Pandox AB
- Company type: Publicly traded
- Traded as: Nasdaq Stockholm: PNDX B
- ISIN: SE0007100359
- Industry: Hotel property management
- Founders: Securum and Skanska
- Headquarters: Stockholm, Sweden
- Area served: Europe
- Key people: Liia Nõu, CEO
- Services: Property Management; Hotel Operations;
- Revenue: SEK 7,469 billion
- Operating income: SEK 4,550 billion
- Net income: SEK 3,174 billion
- Total assets: SEK 111,894 billion
- Total equity: SEK 33,913 billion
- Number of employees: 1,494 (full-time equivalent)
- Website: www.pandox.se

= Pandox =

Hotel property company

Pandox AB is a hotel property company. The company engages in ownership and management of hotel property. Pandox leases its hotel properties to hotel operators or runs hotel operations in its own hotel properties. Pandox owns 193 hotel properties, with a total of approximately 42,700 hotel rooms. The hotel properties are located in 11 countries.

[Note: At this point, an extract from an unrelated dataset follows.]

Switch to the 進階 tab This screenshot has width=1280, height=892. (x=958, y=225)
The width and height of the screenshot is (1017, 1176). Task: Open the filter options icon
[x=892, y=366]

The largest markets calculated in terms of property value are, in decreasing order, United Kingdom, Germany, Sweden, Ireland and Belgium. At the end of 2025, the hotel properties had a total market value of approximately SEK 92 billion.

Pandox is listed on Nasdaq Stockholm. The largest owners in terms of number of votes are the Norwegian companies Eiendomsspar AS, Helene Sundt AS and Christian Sundt AS.

== History ==

===1990s===
In 1995, Pandox was formed by Securum and Skanska to restructure 18 properties and three smaller hotel operations during the financial and property crisis.

In 1997, Pandox was listed on Nasdaq Stockholm. At the listing, Pandox was valued at approximately SEK 1.3 billion. Pandox's IPO led to 4,000 new shareholders.

=== 2000s ===
In 2000, Pandox acquired Scandic's property-owning company and the company Hotellus. With the acquisition of the company Hotellus, Pandox took over 16 hotel properties, of which eight are in Sweden, three in Germany, three in Belgium, one in Denmark and one in England. After the acquisition of Hotellus, Pandox owned a total of 47 hotel properties and 8,500 hotel rooms.

In 2003, the Norwegian investors, the property company Eiendomsspar AS and the finance company Sundt AS, made a bid for Pandox worth SEK 2.6 billion.

In 2004, Pandox was bought out of Nasdaq Stockholm by Eidenomsspar AS and Sundt AS.

From 2004 to 2014, under the ownership of Eiendomsspars and Sundt AS, the market value of Pandox's property portfolio developed from approximately SEK 6 billion to approximately SEK 27 billion.

=== 2010s ===
In 2010, Pandox announced the acquisition of Norgani Hotels, with a portfolio of 73 hotel properties in Sweden, Finland, Norway and Denmark, with a transaction value of close to SEK 10 billion.

On 18 June 2015, Pandox was relisted on Nasdaq Stockholm The listing meant that the existing owners sold 60,000,000 B shares, corresponding to 40 percent of the company. 60 percent of the shareholding remained with the existing owners Eiendomsspar AS and Sundt AS.

In 2015, Pandox acquired a portfolio of 18 hotel properties with 3,415 rooms in Germany.

In 2017, Lone Star Funds sold 37 hotel properties with 4,694 rooms in UK and Ireland to Pandox for 800 million pounds.

From 2015 to 2019, the company has invested around SEK 24 billion in acquisitions and investments in hotel properties mainly outside the Nordic region.

=== 2020s ===
During 2020, Pandox was negatively affected by the coronavirus pandemic. Revenue fell by 50 percent, while net operating income decreased by approximately 45 percent, compared to 2019.

In May 2021, the former CEO and founder Anders Nissen died.

== Business segments ==

=== Leases ===
Leases is Pandox's largest business segment in terms of revenue. In 2025, it accounted for a revenue of 4,098 billion SEK. The business segment consists of Pandox acquiring and managing hotel properties, then leasing them out under long-term contracts to hotel operators.

=== Own operations ===
In 2025, the business segment Own operations accounted for a revenue of 3,371 billion SEK. The business segment consists of Pandox both owning the hotel property and managing the operation of the hotel. Pandox can operate a hotel by using one of its own brands or by signing a franchise agreement with an external hotel operator who thereby is allowed to manage the operation of the hotel.

== Markets ==
Pandox is active in 11 countries: Austria, Belgium, Denmark, Finland, Germany, Ireland, the Netherlands, Norway, Sweden, Switzerland and the United Kingdom.